:: Task item ::
Pictures appear in the records below; write out everything else exactly.

:: Entries supplied ::
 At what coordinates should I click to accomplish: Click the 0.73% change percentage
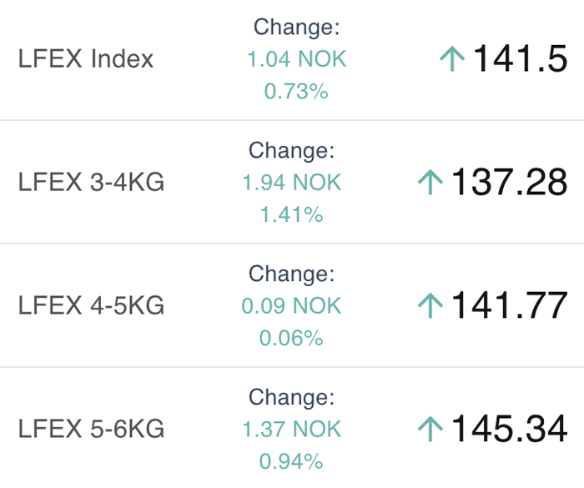296,91
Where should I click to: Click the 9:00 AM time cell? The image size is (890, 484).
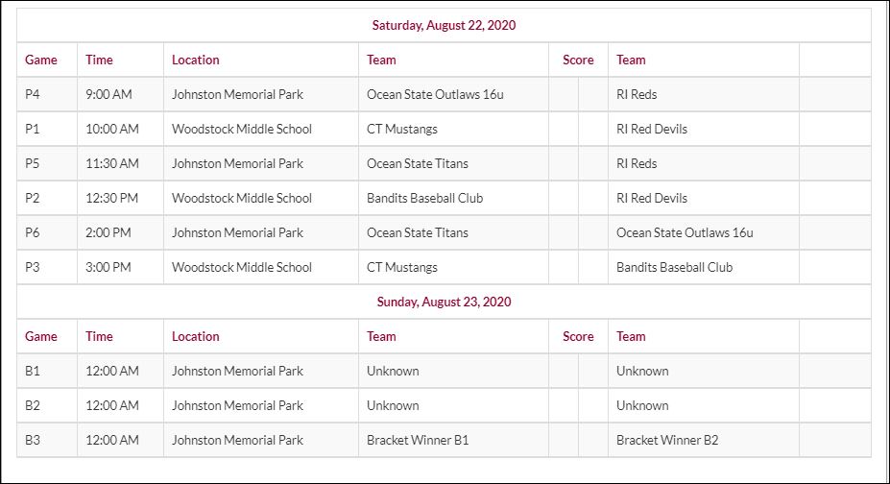coord(108,94)
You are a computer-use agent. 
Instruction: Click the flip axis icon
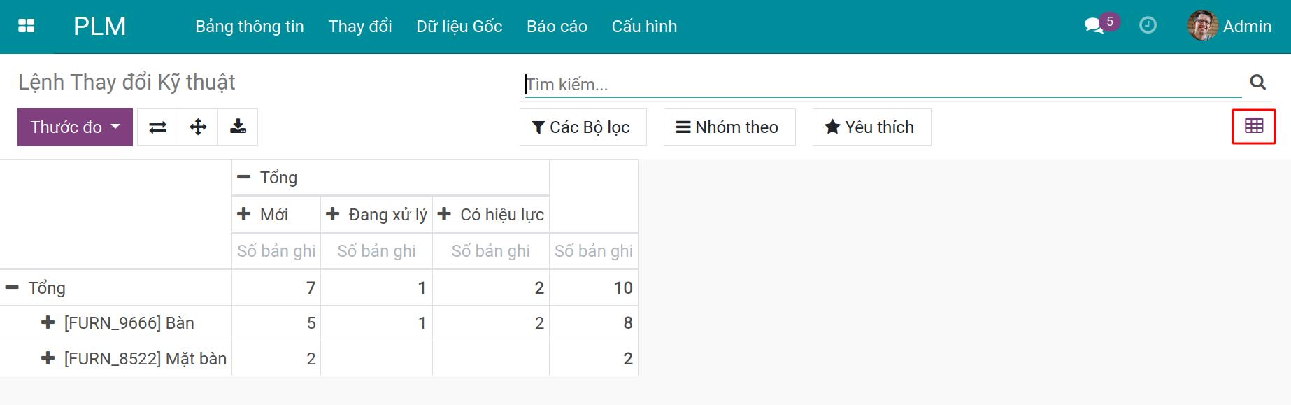coord(158,127)
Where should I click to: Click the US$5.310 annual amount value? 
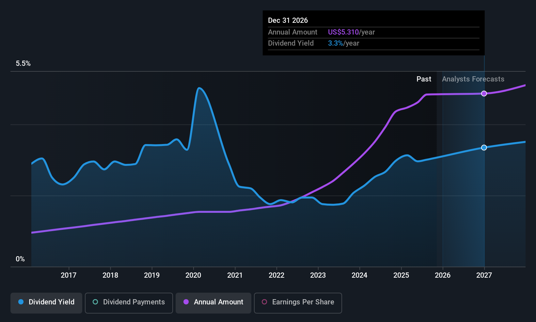(x=343, y=32)
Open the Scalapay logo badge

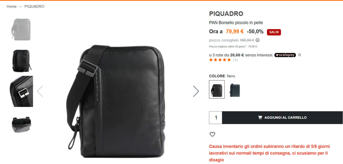285,55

:: Result of this task ::
 At what coordinates should I click to accomplish: Click the 0.73% change percentage
296,91
Where should I click to: Click the 9:00 AM time cell? The image size is (890, 484).
coord(108,94)
You are a computer-use agent. 
Instruction: Click the flip axis icon
coord(158,127)
Where should I click to: Click the US$5.310 annual amount value? 
(x=343, y=32)
Open the Scalapay logo badge

285,55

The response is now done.